Portfolio positioning Global defensive sectors - the 'market leaders' of the past two to three years - seem to be struggling to continue their outperformance, particularly in the US. There are concerns that the US Federal Reserve might start tapering its third round of quantitative easing asset purchases sooner than expected. This has resulted in a sharp sell-off in US treasuries as well as 'search-for-yield' equity shares like utilities, telecoms and staples. This trend has not been as prominent in the South African market, as the deteriorating domestic consumer environment, slumping commodity prices and rand weakness have taken centre stage. However, we are cognisant of this change in market leadership, even though it might be somewhat premature, and are positioned accordingly. Positive earnings revisions at reasonable valuations remain at the core of our investment philosophy.

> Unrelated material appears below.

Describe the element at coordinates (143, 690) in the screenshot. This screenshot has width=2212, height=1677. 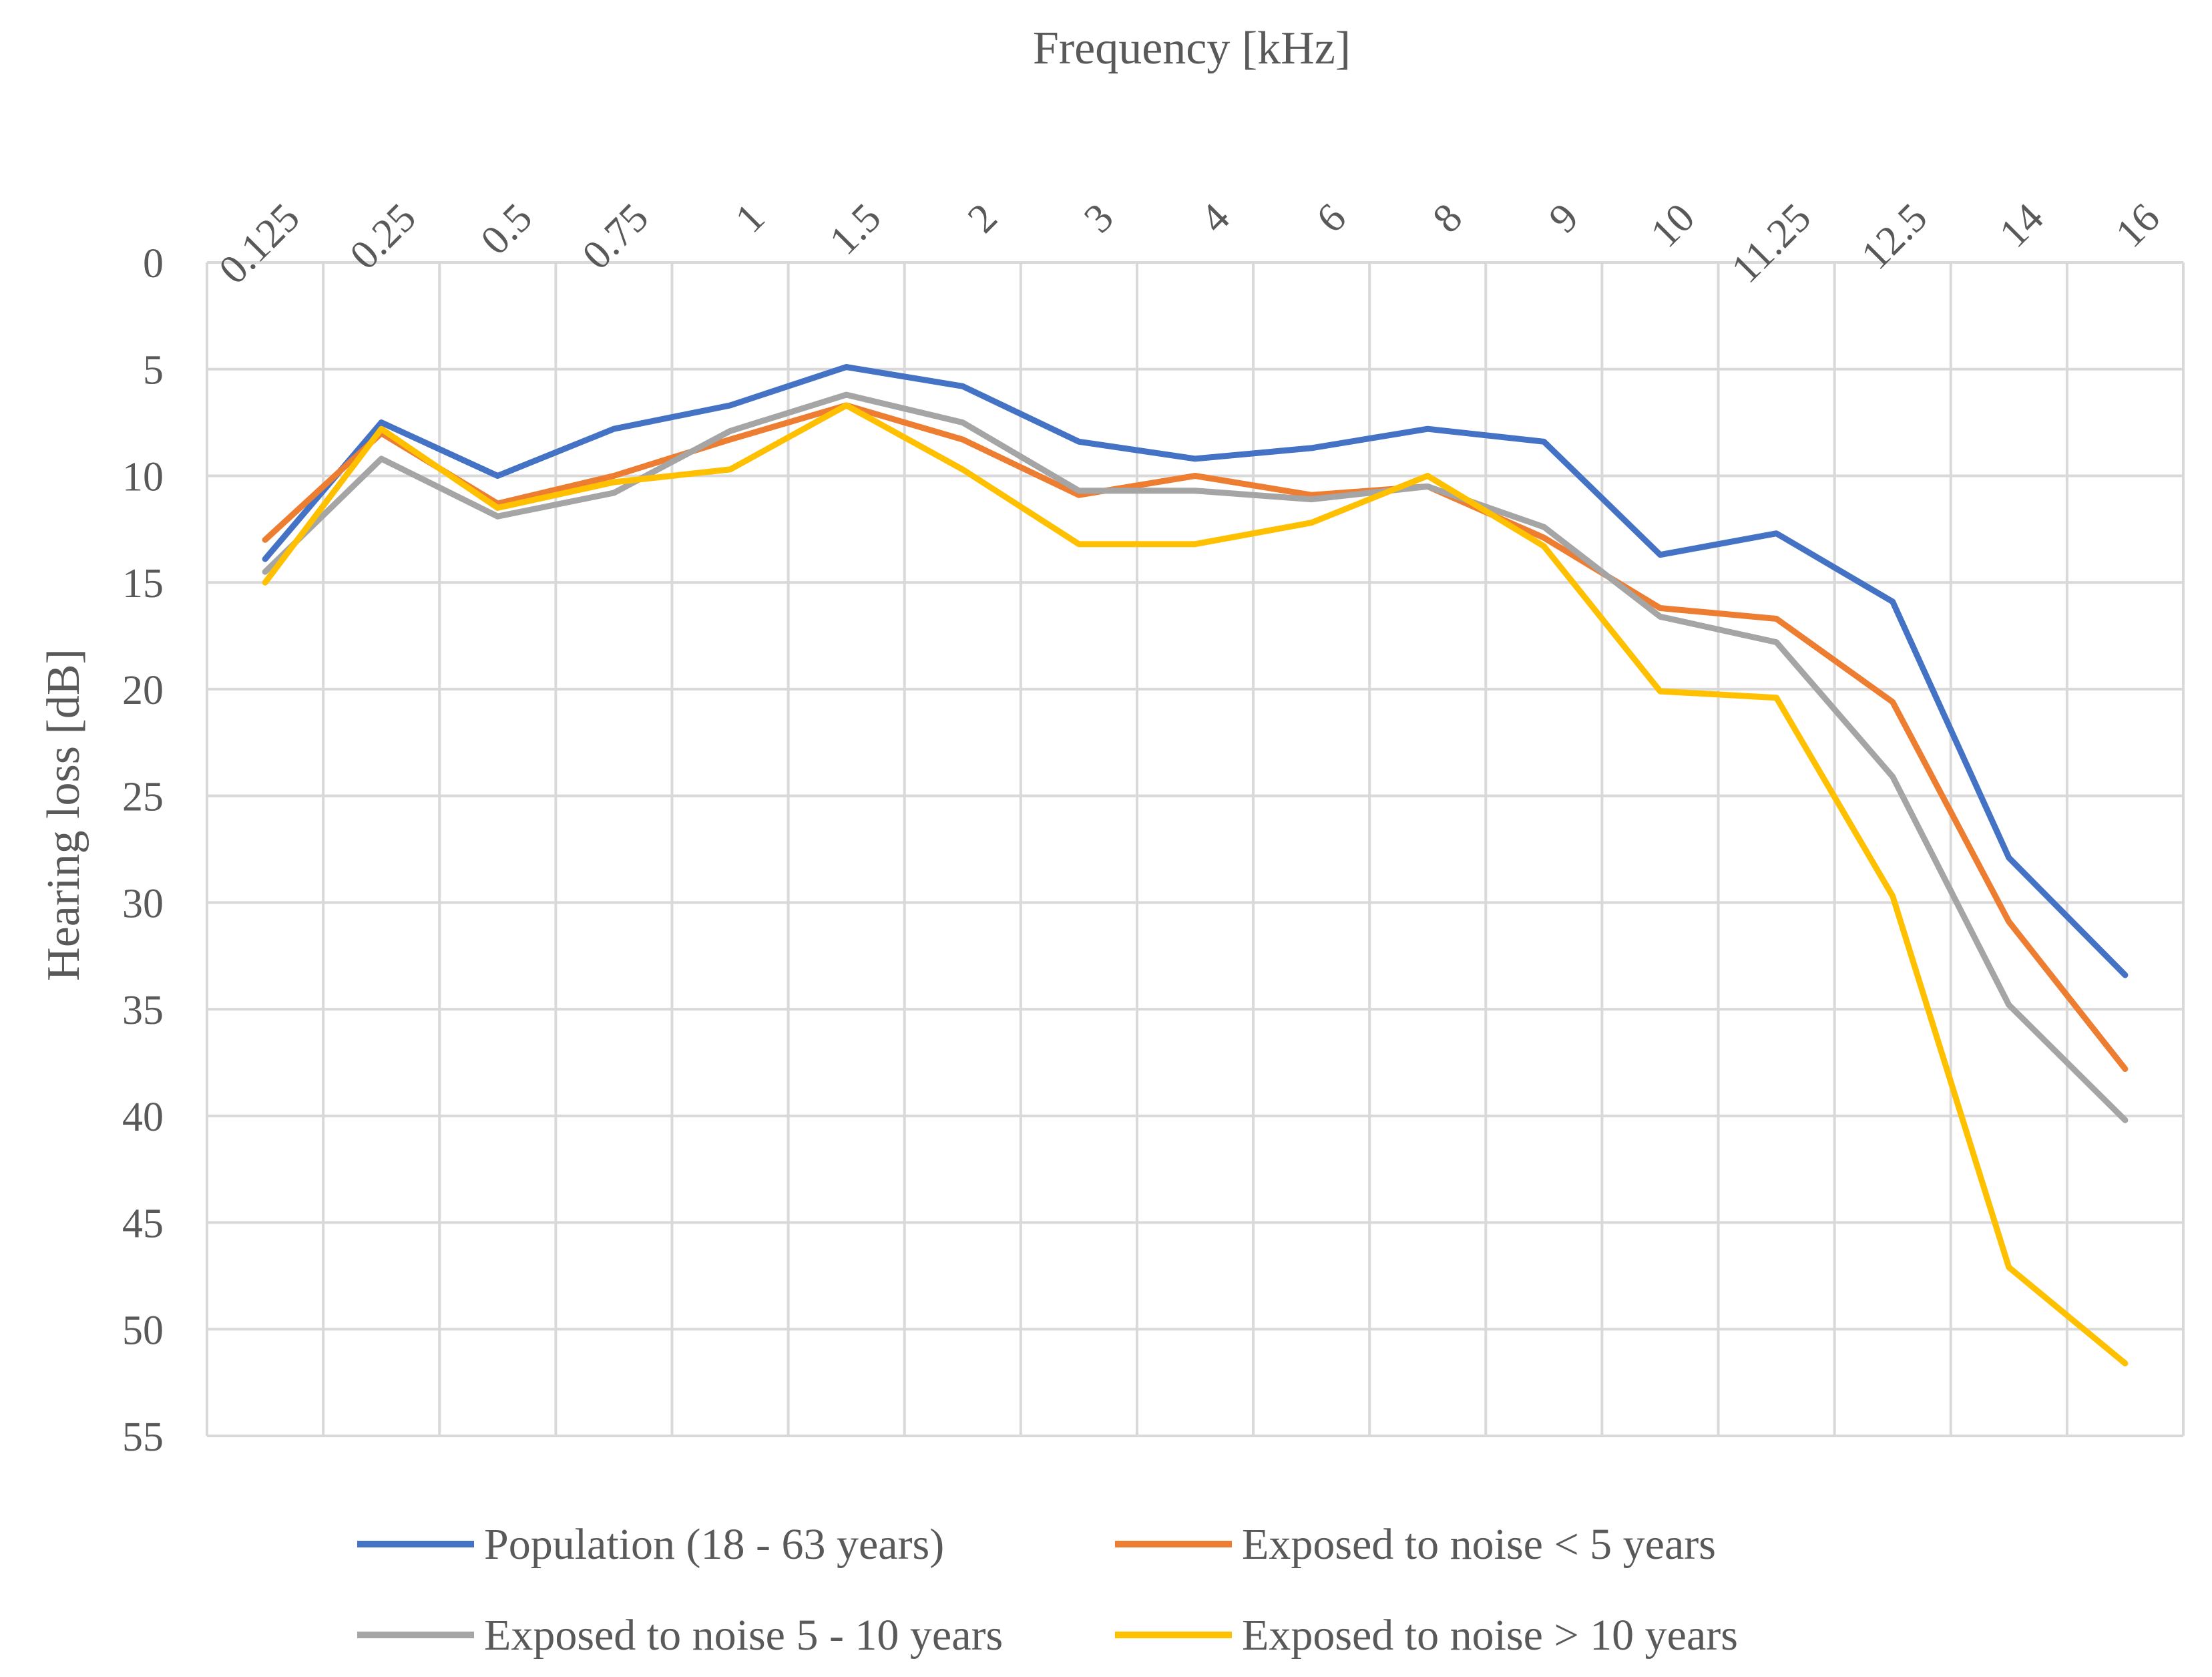
I see `y-tick-label: 20` at that location.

  • Fund focus and objective  
The Ninety One Equity Fund aims to provide investors with capital growth over the long term. The objective is to achieve returns well in excess of the benchmark, measured over three year periods. The fund is actively managed and invests in South African equities. The mandate is not restricted to any specific investment style. The investment strategy is underpinned by extensive research focusing on three sector groupings: resources, industrials and financials. The focus is predominantly on individual stock selection. However, macro-economic considerations such as interest rates and the performance of the rand also play an integral part in constructing the portfolio.